# Problem to solve:
Copy, with no pictures, the line that contains "Task: Click the 检查(C) button" and each line after it down to the end of the entries below, exactly.

# Material for this task:
- - - - -
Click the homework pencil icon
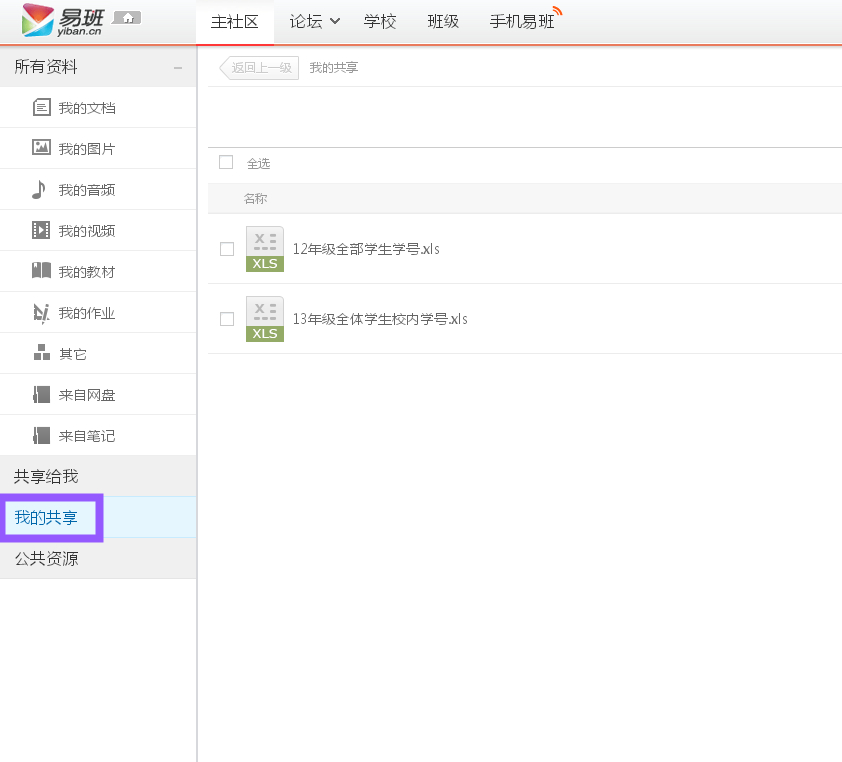This screenshot has width=842, height=762. point(41,312)
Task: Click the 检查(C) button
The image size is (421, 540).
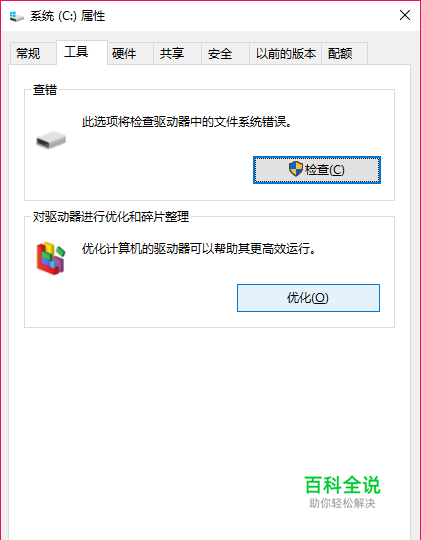Action: coord(317,170)
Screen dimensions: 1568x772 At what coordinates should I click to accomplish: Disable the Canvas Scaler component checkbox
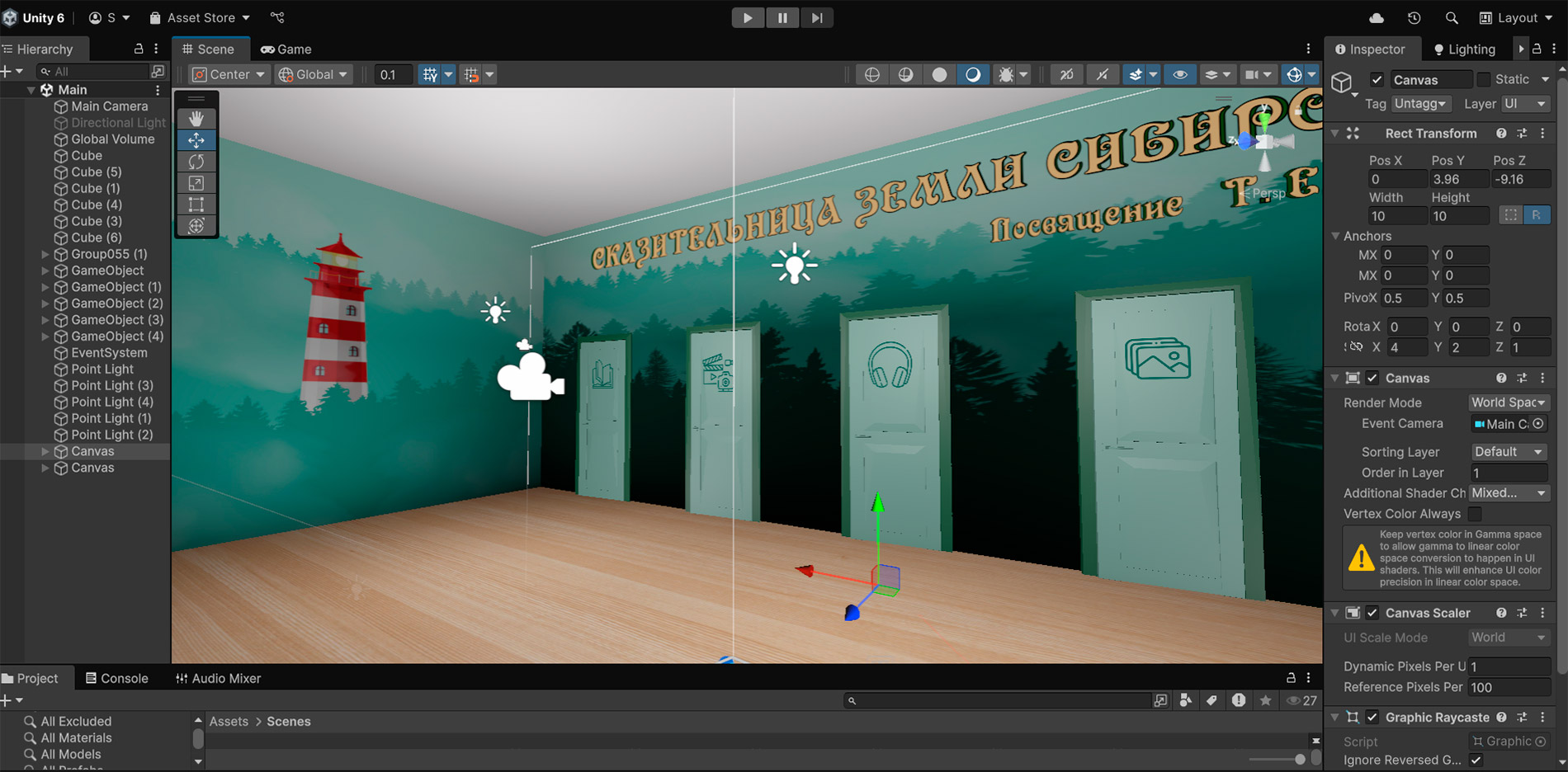tap(1372, 613)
- - - - -
# Exercise output:
Task: Click the 检查(C) button
The image size is (421, 540).
Action: coord(317,170)
Screen dimensions: 1568x772 At what coordinates should I click to accomplish: Disable the Canvas Scaler component checkbox
tap(1372, 613)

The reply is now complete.